A nearby technical monitoring center meanwhile enables real-time evaluation of the behavior of the dam and the other works of the project.
“Currently the indicators show that the works and the rock massif [adjacent to the dam] are stable,” according to EPM. “All the typical leaks found in such projects are evaluated permanently and to date all remain within the ranges contemplated in the project design.”
The company continues to expect that initial power production from Hidroituango will start by end-2021, then gradually expand until reaching its full 2.4-gigawatts output capacity by 2024.
According to EPM, among the project’s enormous fiscal and environment benefits include:
Emissions reductions of the order of 4.4 million tons of carbon dioxide (CO2) per year — 94% of the goal of Colombia’s entire electricity sector by 2030. “This represents a significant contribution to meeting the goals of Colombia in the commitments of COP21 [Conference of the Parties to the United Nations Framework Convention on Climate Change],” according to EPM.
“It will deliver about COP$85 billion (US$24.6 million) each year for transfers to Colombia’s regional environmental agencies [such as Corantioquia and Cornare in Antioquia] and 153 municipalities, including those in the area of the dam’s influence, which includes the Cauca River basin.
“Additionally, via regional taxes and other contributions to other entities, the project will generate approximately COP$10 billion (US$2.9 million) per year. During the operational life of the project, resources will be generated of the order of COP$8 trillion (US$2.3 billion).
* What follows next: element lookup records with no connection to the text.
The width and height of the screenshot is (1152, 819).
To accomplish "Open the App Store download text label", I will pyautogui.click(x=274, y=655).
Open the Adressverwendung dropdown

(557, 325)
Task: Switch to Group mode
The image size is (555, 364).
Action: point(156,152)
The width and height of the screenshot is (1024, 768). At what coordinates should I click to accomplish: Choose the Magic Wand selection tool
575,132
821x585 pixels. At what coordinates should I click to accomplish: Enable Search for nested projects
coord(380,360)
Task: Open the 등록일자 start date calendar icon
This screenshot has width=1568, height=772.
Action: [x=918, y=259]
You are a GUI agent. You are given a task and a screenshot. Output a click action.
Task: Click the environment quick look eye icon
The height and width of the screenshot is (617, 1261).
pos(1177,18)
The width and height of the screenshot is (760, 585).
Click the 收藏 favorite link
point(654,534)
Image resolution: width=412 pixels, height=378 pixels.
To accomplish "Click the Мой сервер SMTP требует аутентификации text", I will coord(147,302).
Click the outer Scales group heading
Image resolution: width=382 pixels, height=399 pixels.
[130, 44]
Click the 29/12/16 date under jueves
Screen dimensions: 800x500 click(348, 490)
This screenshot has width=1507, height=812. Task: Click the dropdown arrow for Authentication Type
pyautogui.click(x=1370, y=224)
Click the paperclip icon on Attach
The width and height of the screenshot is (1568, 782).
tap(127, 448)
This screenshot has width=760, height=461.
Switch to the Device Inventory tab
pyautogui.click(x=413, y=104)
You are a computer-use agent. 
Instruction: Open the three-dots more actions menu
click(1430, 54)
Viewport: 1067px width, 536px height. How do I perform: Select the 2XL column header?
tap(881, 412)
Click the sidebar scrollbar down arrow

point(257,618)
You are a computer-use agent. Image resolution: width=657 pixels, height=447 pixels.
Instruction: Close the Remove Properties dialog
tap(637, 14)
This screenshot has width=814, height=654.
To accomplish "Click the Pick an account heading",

“Colombia will receive national income taxes of approximately COP$240 billion (US$69 million) annually, which will correspond during the operation of the project in resources for the nation totalling about COP$18 trillion (US$5.2 billion).
“The project includes compensation and recovery of about 19,000 hectares of tropical dry forest and tropical rainforest in the 12 municipalities of the area of influence, which becomes an opportunity for [protection of] biodiversity of the territory.
“Within the framework of the environmental and social management plan and regarding connectivity, about COP$1.9 trillion (US$550 million) have been invested in the 12 municipalities in the area of influence, which has resulted in a valuable contribution to the progress of its inhabitants and to the transformation of a territory that has historically suffered from national government abandonment and violence by of illegal armed groups.”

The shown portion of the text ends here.